Pronunciation: /SEN-trə-meerz/

The position of the centromere is visible on a condensed metaphase chromosome as a constricted region where the sister chromatids come into close contact. The two kinetochores (one for each chromatid), which serve to attach the chromosome to the spindle apparatus during cell division, are also present in the centromere.

An arm of a linear chromosome is one of the two portions of a chromatid that extend from the point where the chromatid is attached to its siter, to one of the two ends of the chromatid. Thus, the position of the centromere determines the length of a chromosome's arms. The shorter of the two arms is called the p arm, and the longer, the q arm (these two abbreviations come from French words petit and queue). Normally, a chromosome has a single centromere, and any portion of a chromosome lacking one is called an "acentric fragment." Such fragments segregate at random during mitosis and meiosis, or are entirely lost from the reproductive process, because they lack attachment points for the cellular machinery.

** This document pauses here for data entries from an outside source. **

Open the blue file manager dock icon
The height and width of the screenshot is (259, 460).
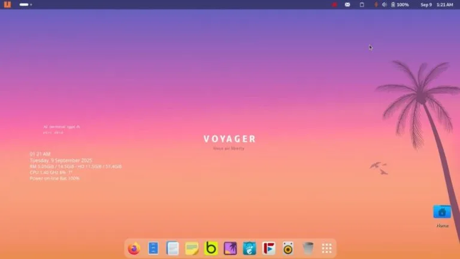tap(153, 248)

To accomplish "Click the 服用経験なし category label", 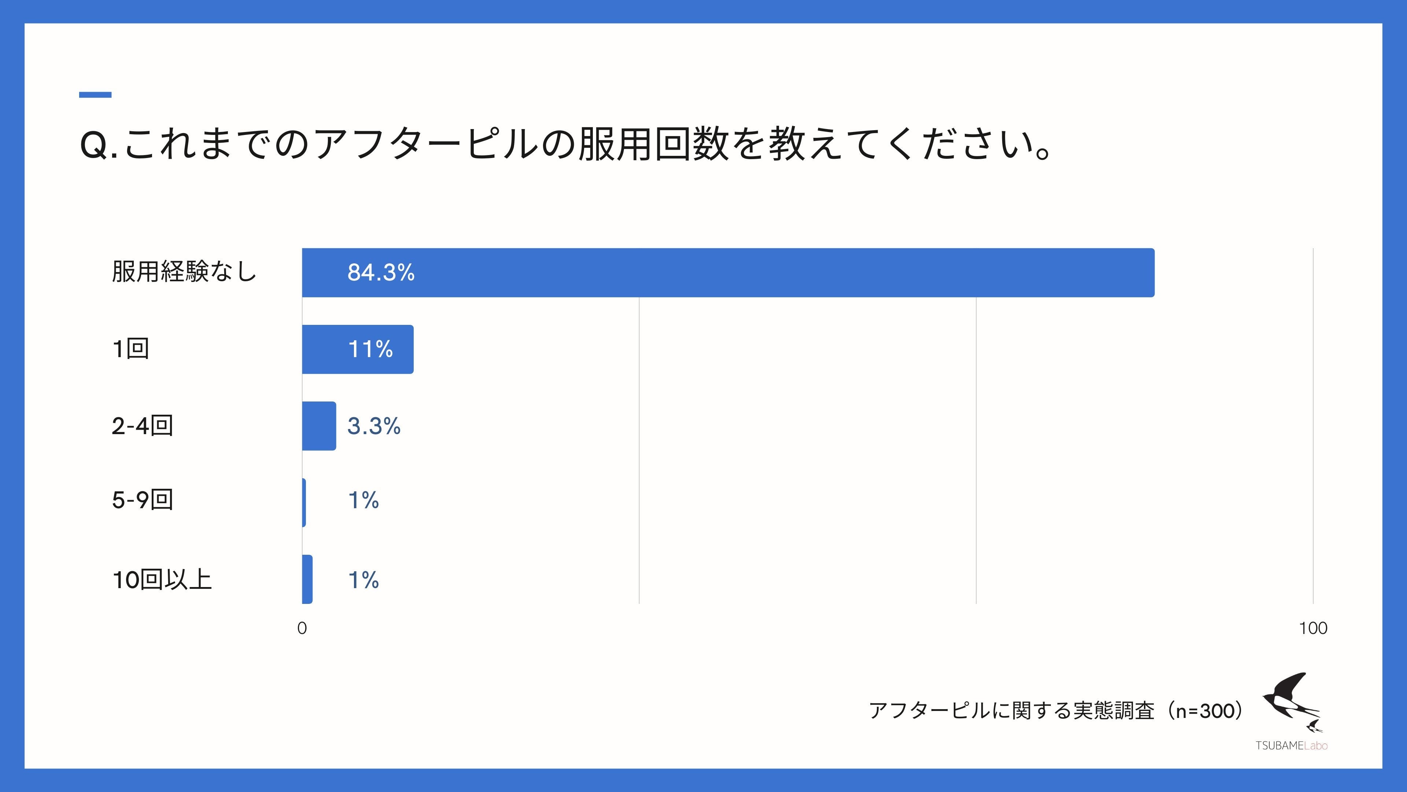I will [x=184, y=272].
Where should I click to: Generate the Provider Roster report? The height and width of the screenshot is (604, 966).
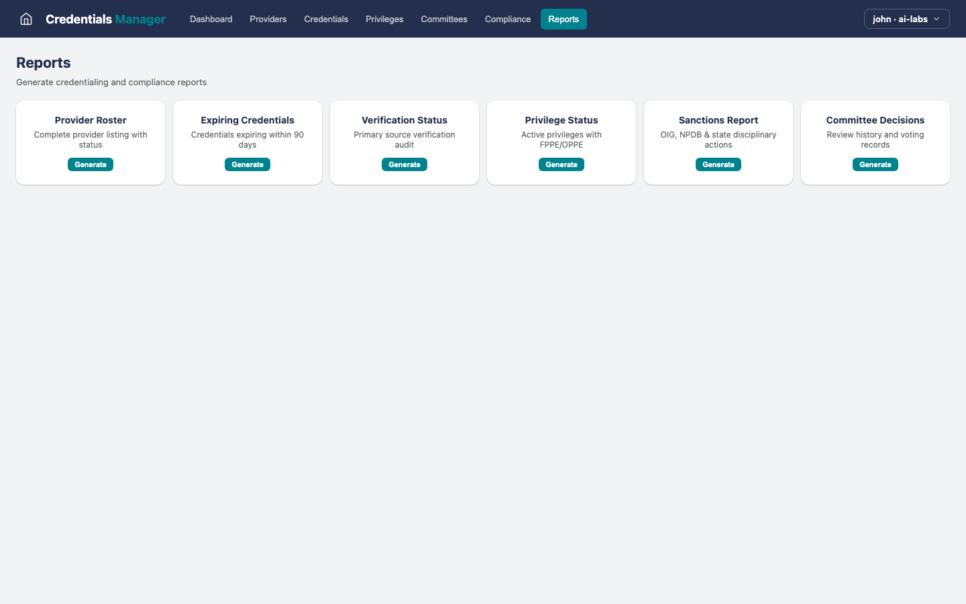[90, 164]
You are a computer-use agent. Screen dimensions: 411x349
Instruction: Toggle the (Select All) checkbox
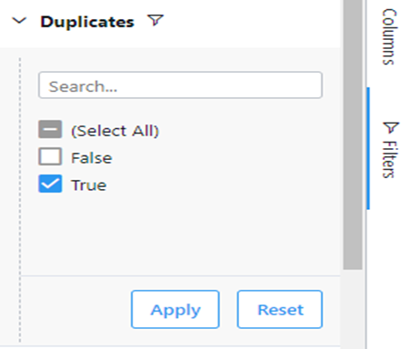50,129
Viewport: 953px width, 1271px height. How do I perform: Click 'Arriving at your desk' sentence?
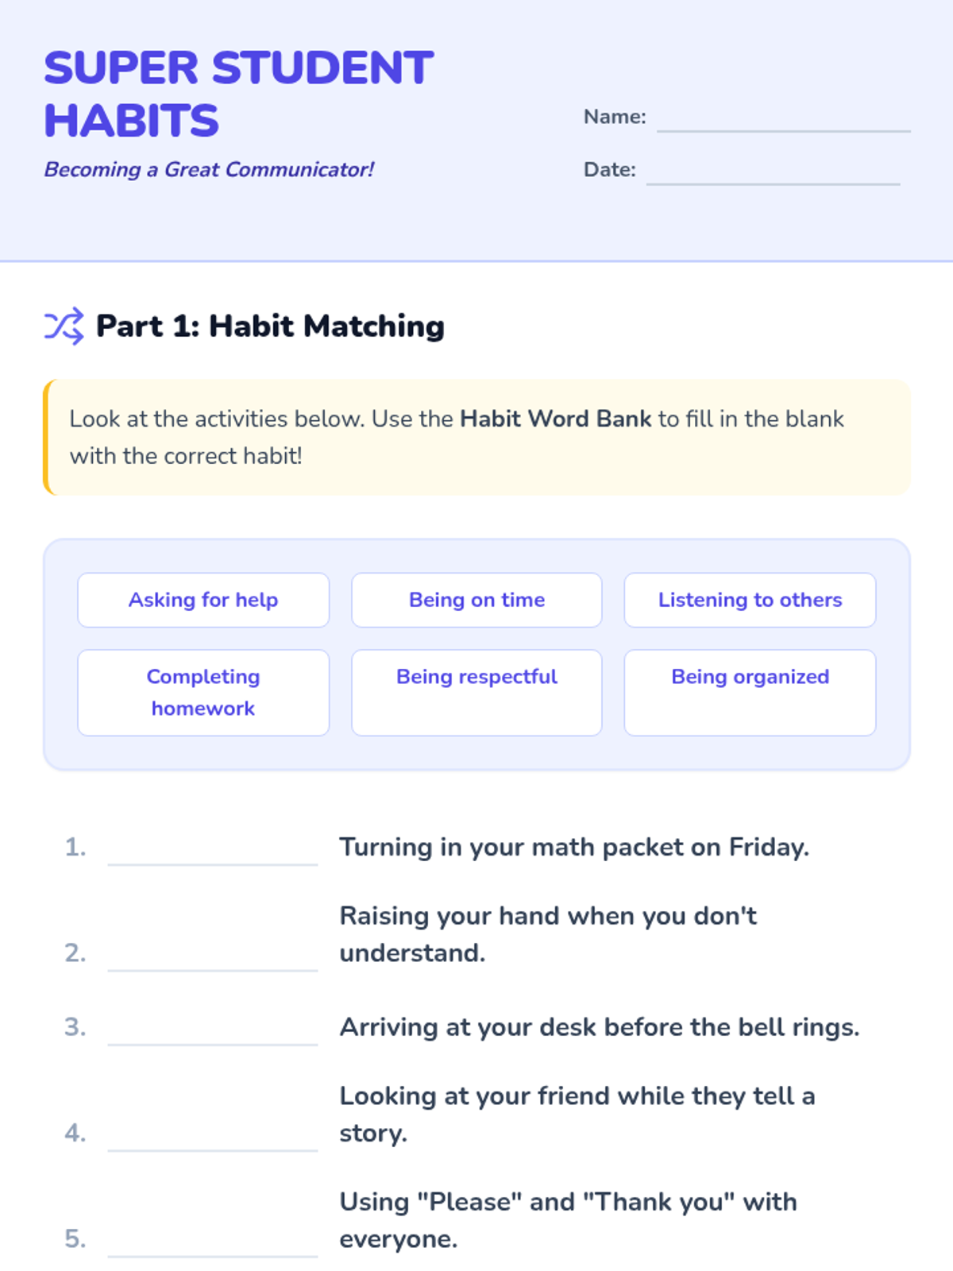(x=600, y=1027)
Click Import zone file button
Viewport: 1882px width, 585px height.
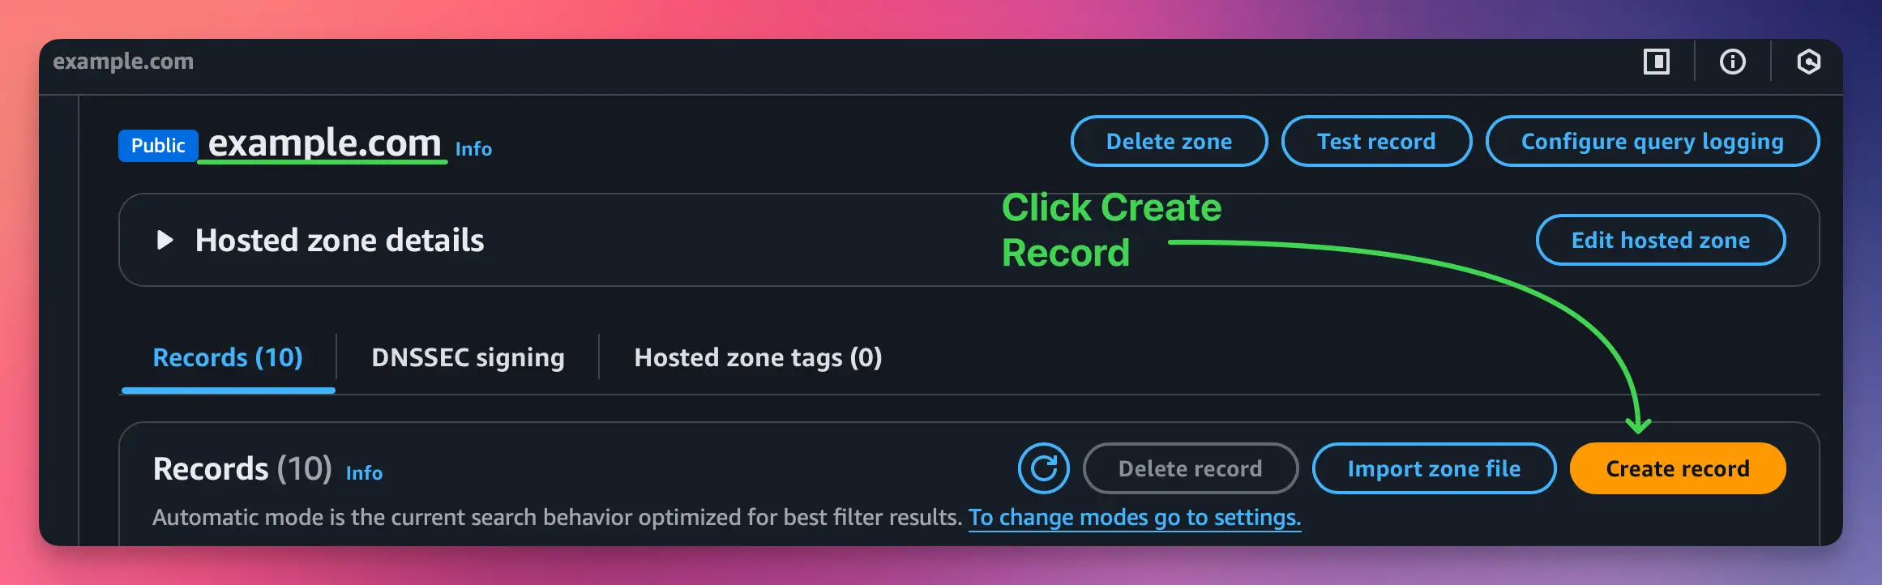click(x=1433, y=468)
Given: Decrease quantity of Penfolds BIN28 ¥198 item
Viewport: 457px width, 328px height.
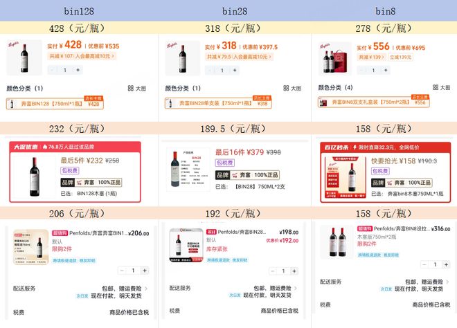Looking at the screenshot, I should (x=273, y=271).
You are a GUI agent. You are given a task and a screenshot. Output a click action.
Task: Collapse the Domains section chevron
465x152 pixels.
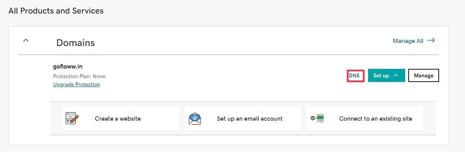(x=26, y=40)
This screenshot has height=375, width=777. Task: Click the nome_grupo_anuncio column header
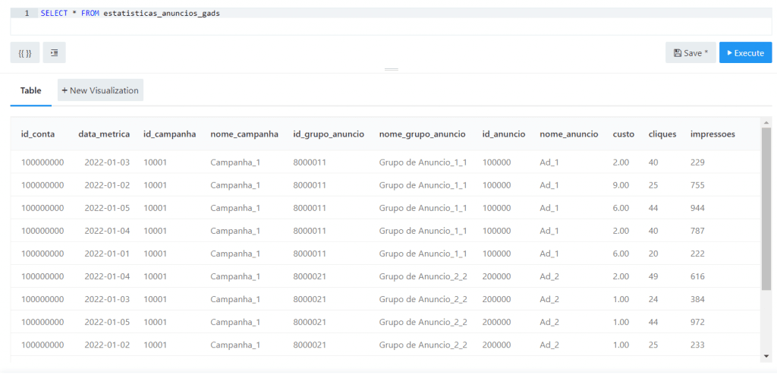(422, 134)
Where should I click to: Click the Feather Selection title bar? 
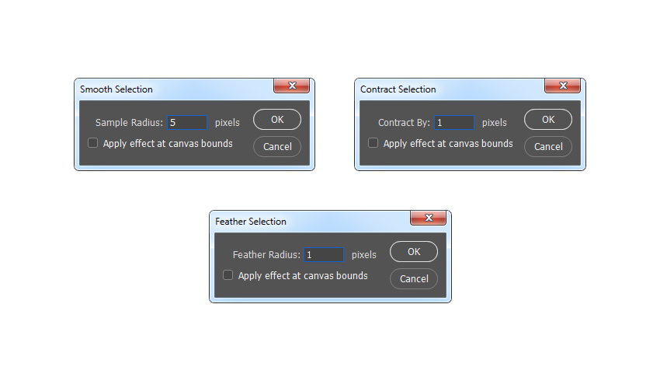(x=311, y=222)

Centromeres and chromosome classification

A eukaryotic chromosome is classified as metacentric, submetacentric, acrocentric, or telocentric, depending on the relative lengths of its p and q arms. It is metacentric if its two arms are about the same length; submetacentric, if its arms are both well-developed but unequal in length; acrocentric if the p arm is very short; and telocentric if the centromere lies very near, or at one end of the chromosome.

Thus, centromeres are important not only in their function in cell division, but also in the role they play in the cytogenetic classification of the chromosomes themselves.

Holocentric chromosomes and bacterial chromosomes

In a holocentric chromosome, the entire chromosome acts as the centromere. Although this sort of chromosome is not typical, it does occur in certain types of organisms, that a biologist is likely to meet. For example, in nematodes (the nematode Caenorhabditis elegans is widely used in research).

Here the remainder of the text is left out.